FROM THE BOUNDARY - Love actually – Part five

Last week, I asked whether, 2000 years after Jesus, we have more love in us. I said that your guess is as good as mine. What I am clear about, though, is that all, or nearly all, of us have the potential for love.

We need to be told that, but though we might expect it from the Church we’re not.

Isn’t it time the Church switched on the light for us? Isn’t it time it stopped putting us down and began teaching us how to realise our love in a way which leaves us feeling we can’t help ourselves in giving more and more?

Yes, but what of self-love? You remember the cliché, ‘How can you love others unless you first love yourself’? There’s at least a hint of it in the Gospel. How can you love your neighbour AS yourself unless you first understand the parameters of self-love as applied to yourself? And unless you love yourself sufficiently, of what value and use is your love for your neighbour?

I don’t know about you, but for me the cliché, at least in a vacuum, has always seemed worrisome at best and obnoxious at worst. Self-love might just imply putting ourselves first and disregarding other people if they get in the way. Doesn’t it reject self-sacrifice and humility because SELF comes first? If ‘love is blind’, maybe it means ignoring our own faults and emphasising those of others.

Is self-love inevitably selfish? As a human being, never mind as a Christian and a priest, I simply can’t subscribe to any of that. I’m far too aware of my own imperfections to think a lot of myself and insist on the front seat. In any event, there’s clearly a ‘case to answer’ when it comes to the idea of ‘loving yourself’.

The other day something rather beautiful happened which bears on this. My wife and I went to our doctor, a good friend, to get some treatment for ‘damp grey cloud cold syndrome’ we’d brought back from UK. When we entered his office, we said, “Look, we can’t give you a hug as we usually do because we don’t want to pass our colds to you.” His response was: “Do give over. I’m a doctor and God supports my work and so I’m protected. Where’s my hug?”

That was a noble, generous thing to say, wasn’t it? Mind, I couldn’t help pointing out that Francis Bacon had once responded to someone who claimed that shipwrecked mariners had been saved because of their Christian beliefs, ‘Ah yes, but where are those Christians who were drowned?’

Now I suppose one could characterise my doctor’s response as a form of conceit. I don’t think so, though. For what it suggests is that he’d thought carefully about who and what he was with all its attendant risks. It was not a ‘look at me’ response. It was one which said ‘This is who I am’. It entailed his awareness of his true self, one which he was not prepared to suppress to please anyone.
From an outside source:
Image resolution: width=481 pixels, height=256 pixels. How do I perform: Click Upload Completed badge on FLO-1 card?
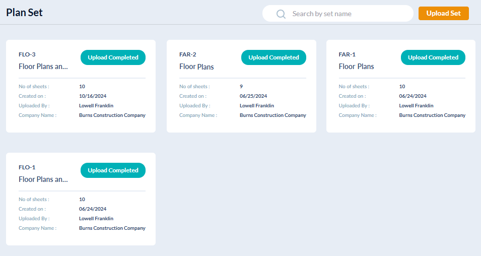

It seems to me that that, his awareness of himself and ours of ourselves, is the precondition of what we mean by self-love. And it equally entails loving others by trying to see the truth about them, treating them as unique beings whom we don’t require to ‘fit’ into any fake pre-conception of how they should be. Until, then, we’re aware of who we are and understand that our self-searching is in fact an act of loving kindness to ourselves, how are we fitted to show that same loving kindness to others?

But there’s more. My doctor also has a penchant for super paint jobs on racy cars. He loves motor sport. That’s part of who he is. It brings with it a sense of fun and fulfilment. And why not? Equally, why shouldn’t I, though a priest, drive a snazzy (though tired), orange sports car and do ballet? That’s part of who I am. I wouldn’t want to change him, nor he me. It’s stuff which makes our hearts beat faster and our eyes glow. It’s an aspect of the truth we’re carrying within us. Until we see and understand this in ourselves, how can we see and understand it in others? It would never occur to us to try.

The alternative is shallow judgmentalism of others and smug satisfaction with ourselves however empty our lives actually are. Our awareness and acceptance of what makes the world go round for us is also loving kindness to ourselves which we can lovingly transfer to others.

It’s in these two senses, then, that we can’t love others – which at root actually means not wishing to change the truth in them – unless we first love ourselves by being aware of what’s true in and about us.

It might be expressed this way. In life’s passage, fight for what you believe is right and what’s important to you. So also fight for the ones you love in the battlefield of their lives, and never forget to let them know that as you fight for yourself so also you fight for them too, because you love them and can do no other. Yes, become a fighter. Thanks Doc.

Go safely, then – until the next time.

Poetry from the boundary: “Oh heart, are you great enough for love?” (Tennyson).